During a Vaad Harabbonim of Baltimore meeting held prior to Pesach it was decided that this week–the week of Shabbos Parshas Achrei Mos/Kedoshim–would be the perfect time to dedicate for “Kedushas Shabbos and Eruv Awareness”. The importance of Shabbos is mentioned in the beginning of this week’s parsha of Kedoshim: “Every man shall revere his mother and his father and you shall observe My Sabbaths – I am Hashem your G-d.” [Vayikra/Leviticus 19:3]
Rabbi Dovid Heber, Rav of Khal Ahavas Yisroel Tzemach Tzedek, explains, “The Vaad Harabbonim decided that they would like to be mechazek the inyan of Shabbos in the community, in general, and in particular, an Eruv awareness, both as far as the rabbonim speaking about it in their shuls on this coming Shabbos, as well as in all the schools to all levels of students from elementary aged through high school and above.”
The schools were contacted by the Vaad and encouraged to either invite a Rav of their choice or ask a member of their staff to speak about Kedushas Shabbos and Eruv Awareness. Speakers included: Rabbi Mordechai Shuchatowitz, Rav of Agudath Israel-Greenspring/Adath Yeshurun Mogen Abraham, who spoke to the Talmudical Academy elementary school students; and, Rabbi Heber, who addressed the Torah Institute middle schoolers, the Talmudical Academy high schoolers, and the third, fourth and fifth Bais Yaakov of Baltimore girls. On erev Shabbos, Rabbi Zvi Teichman, Rav of Congregation Ohel Moshe, is scheduled to speak to the 6th, 7th, and 8th graders of the Talmudical Academy, and Rabbi Y. Zvi Weiss, Rav of Bais Haknesses Ohr Hachaim, is scheduled to speak to the Bais Yaakov Middle School. Other schools had faculty members address these important issues with their students.

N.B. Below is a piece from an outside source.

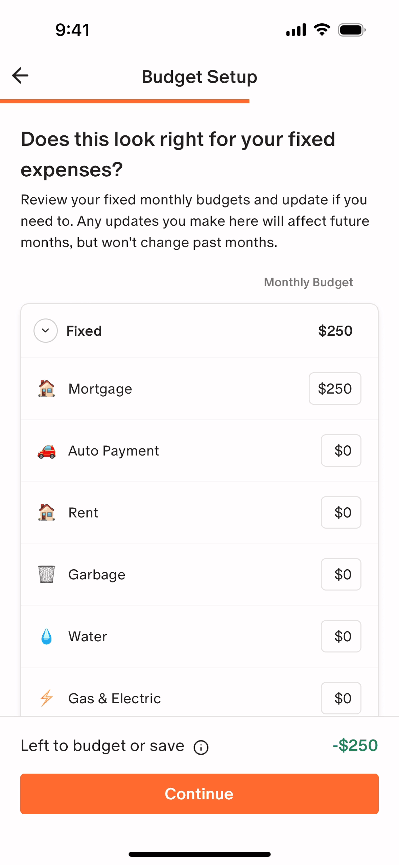Screen dimensions: 399x865
Task: Edit the Gas & Electric budget amount
Action: [x=341, y=698]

The Baltimore Eruv is under the halachaic direction of HaRav Moshe Heinemann, Rav of Agudath Israel. In an exclusive BaltimoreJewishLife.com interview, HaRav Heinemann, said, “When the Eruv was made in Baltimore about 35 years ago, the idea was to enhance the observance of Shabbos, because women were stuck at home with a baby and couldn’t get out. Shabbos was much more enjoyable, if we could get out and carry some things that we needed. We didn’t want the Eruv to destroy the sanctity of Shabbos, so we–the Vaad Harabbonim, who at that time, was in charge of the Eruv–made certain restrictions that said women cannot carry pocketbooks on Shabbos, even though nothing muktzeh is in them, people should not go bicycle riding and people should not play ball… The idea was that we should not profane the Shabbos, so to speak, by doing things which are really not Shabbosdik…Baruch Hashem, the Eruv has made the quality of life on Shabbos much easier. So if you don‘t have a succah and you have to carry your food to one, there’s no problem, or if you are making a simcha and you forgot the horseradish, you can get it from somewhere else. There are a lot of things that the Eruv has helped the quality of life on Shabbos. It should not be used for things that aren‘t Shabbosdik…that was our main concern.”
As it notes in the beginning pages of the Eruv List, “An Eruv only permits the carrying of items whose use is permitted on Shabbos. Items which fall under the category of “Muktza” (such as those listed here) may not be carried, even within an Eruv. In addition to the 39 categories of work that we are forbidden to perform on Shabbos, Chazal instituted a prohibition against certain activities in order to preserve the spirit of Shabbos. Most sport activities are precluded in order to preserve this spirit. The Rabbanim of our city have banned the use of the Eruv for sports activities. The Rabbanim implore the parents and teachers of our community to supervise the activities of our children on Shabbos afternoon and guide them toward preferred forms of leisure activities.”
With regard to Kedushas Shabbos, in general, HaRav Heinemann concluded with, “It says in the Yerushalmi [the Eretz Yisrael version of the Talmud], that it was only with difficulty that our Rabbis permitted a person to say ‘Shalom Aleichem’ on Shabbos, because it is not important for Shabbos. So, we see from here that we should only speak about things that have a spiritual value, like Torah and maasim tovim–things that have to do with the tzibur, for the community, and things like that…You are not allowed to talk about business on Shabbos.”
Besides the original takana of no ball playing, the Rabbonim who spoke addressed other various aspects of Shabbos and the Eruv including the following: 1) The importance of Kedushas Shabbos and how we sanctify ourselves through keeping it and honoring it properly, 2) If one is visiting another community that does not have a proper Eruv, one cannot carry, 3) If the Eruv is ever down, e.g., because there is a storm or it has to come down, temporarily, because of construction, one has to realize that one cannot carry; it is important to know the halachos regarding carrying, and 4) How even our speech on Shabbos must be “Shabbosdik” and not about business, finances, sales, work and Melocho that we are planning on doing after Shabbos.